- _DATA SUPPLIED_
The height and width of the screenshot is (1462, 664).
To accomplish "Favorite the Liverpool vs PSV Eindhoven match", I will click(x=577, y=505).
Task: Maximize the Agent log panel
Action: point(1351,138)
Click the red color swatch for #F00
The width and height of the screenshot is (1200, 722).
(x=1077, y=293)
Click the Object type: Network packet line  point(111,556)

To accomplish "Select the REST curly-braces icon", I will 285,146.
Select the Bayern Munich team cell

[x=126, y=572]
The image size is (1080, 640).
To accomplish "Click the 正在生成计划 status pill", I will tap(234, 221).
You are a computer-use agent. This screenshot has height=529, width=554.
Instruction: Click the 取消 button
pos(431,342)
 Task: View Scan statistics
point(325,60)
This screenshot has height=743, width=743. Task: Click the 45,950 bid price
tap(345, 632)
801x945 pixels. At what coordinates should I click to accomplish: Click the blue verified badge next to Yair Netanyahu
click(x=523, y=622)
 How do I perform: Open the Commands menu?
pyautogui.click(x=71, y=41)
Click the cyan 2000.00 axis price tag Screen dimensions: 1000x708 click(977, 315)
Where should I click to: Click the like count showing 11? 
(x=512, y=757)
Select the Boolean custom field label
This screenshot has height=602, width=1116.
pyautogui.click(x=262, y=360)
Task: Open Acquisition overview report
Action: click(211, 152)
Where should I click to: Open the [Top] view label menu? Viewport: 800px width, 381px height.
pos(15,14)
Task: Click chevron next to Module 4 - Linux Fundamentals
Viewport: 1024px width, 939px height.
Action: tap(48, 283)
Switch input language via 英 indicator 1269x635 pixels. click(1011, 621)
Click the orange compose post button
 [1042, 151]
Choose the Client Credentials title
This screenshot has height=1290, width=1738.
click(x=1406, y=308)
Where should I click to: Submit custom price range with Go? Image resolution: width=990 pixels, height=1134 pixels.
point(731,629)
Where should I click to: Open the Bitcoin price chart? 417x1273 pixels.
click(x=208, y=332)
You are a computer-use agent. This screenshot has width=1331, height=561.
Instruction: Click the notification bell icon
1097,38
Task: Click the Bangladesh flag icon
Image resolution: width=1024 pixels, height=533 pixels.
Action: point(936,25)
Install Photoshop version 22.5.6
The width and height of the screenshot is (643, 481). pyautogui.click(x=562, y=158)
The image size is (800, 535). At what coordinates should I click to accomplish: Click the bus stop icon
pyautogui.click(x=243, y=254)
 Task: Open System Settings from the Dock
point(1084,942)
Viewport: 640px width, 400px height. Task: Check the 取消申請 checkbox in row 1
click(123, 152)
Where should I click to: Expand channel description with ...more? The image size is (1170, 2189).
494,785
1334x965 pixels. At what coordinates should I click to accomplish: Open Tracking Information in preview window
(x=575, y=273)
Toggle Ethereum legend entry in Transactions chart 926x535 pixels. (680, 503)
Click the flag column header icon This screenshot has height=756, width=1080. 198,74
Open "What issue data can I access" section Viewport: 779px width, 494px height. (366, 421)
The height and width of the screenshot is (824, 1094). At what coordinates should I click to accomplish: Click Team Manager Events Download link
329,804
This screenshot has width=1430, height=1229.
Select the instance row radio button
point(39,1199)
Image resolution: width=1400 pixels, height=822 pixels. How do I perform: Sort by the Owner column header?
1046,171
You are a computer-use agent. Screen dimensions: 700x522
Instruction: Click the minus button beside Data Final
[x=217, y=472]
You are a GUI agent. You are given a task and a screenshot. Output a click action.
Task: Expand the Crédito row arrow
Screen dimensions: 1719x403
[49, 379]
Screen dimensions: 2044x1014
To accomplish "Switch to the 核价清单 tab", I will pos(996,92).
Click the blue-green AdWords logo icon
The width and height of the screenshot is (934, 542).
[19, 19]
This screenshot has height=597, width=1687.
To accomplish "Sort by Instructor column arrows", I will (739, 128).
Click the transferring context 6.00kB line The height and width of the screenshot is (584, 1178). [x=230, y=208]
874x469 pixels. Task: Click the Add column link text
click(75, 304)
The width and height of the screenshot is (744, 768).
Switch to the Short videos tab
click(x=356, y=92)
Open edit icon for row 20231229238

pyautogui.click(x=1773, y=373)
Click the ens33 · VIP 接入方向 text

- _TASK GOAL_
Quote in full each line from the top of the records above through the line with "has width=1331, height=561."; stop after that line.

- _OUTPUT_
The height and width of the screenshot is (1462, 664).
To accomplish "Favorite the Liverpool vs PSV Eindhoven match", I will click(x=577, y=505).
Task: Maximize the Agent log panel
Action: point(1351,138)
Click the red color swatch for #F00
The width and height of the screenshot is (1200, 722).
(x=1077, y=293)
Click the Object type: Network packet line  point(111,556)

To accomplish "Select the REST curly-braces icon", I will 285,146.
Select the Bayern Munich team cell

[x=126, y=572]
The image size is (1080, 640).
To accomplish "Click the 正在生成计划 status pill", I will tap(234, 221).
You are a computer-use agent. This screenshot has height=529, width=554.
Instruction: Click the 取消 button
pos(431,342)
 Task: View Scan statistics
point(325,60)
This screenshot has height=743, width=743. Task: Click the 45,950 bid price
tap(345, 632)
801x945 pixels. At what coordinates should I click to accomplish: Click the blue verified badge next to Yair Netanyahu
click(x=523, y=622)
 How do I perform: Open the Commands menu?
pyautogui.click(x=71, y=41)
Click the cyan 2000.00 axis price tag Screen dimensions: 1000x708 click(977, 315)
Where should I click to: Click the like count showing 11? 
(x=512, y=757)
Select the Boolean custom field label
This screenshot has height=602, width=1116.
pyautogui.click(x=262, y=360)
Task: Open Acquisition overview report
Action: click(211, 152)
Where should I click to: Open the [Top] view label menu? Viewport: 800px width, 381px height.
pos(15,14)
Task: Click chevron next to Module 4 - Linux Fundamentals
Viewport: 1024px width, 939px height.
Action: tap(48, 283)
Switch input language via 英 indicator 1269x635 pixels. click(1011, 621)
Click the orange compose post button
 [1042, 151]
Choose the Client Credentials title
This screenshot has height=1290, width=1738.
click(x=1406, y=308)
Where should I click to: Submit custom price range with Go? Image resolution: width=990 pixels, height=1134 pixels.
point(731,629)
Where should I click to: Open the Bitcoin price chart? 417x1273 pixels.
click(x=208, y=332)
You are a computer-use agent. This screenshot has width=1331, height=561.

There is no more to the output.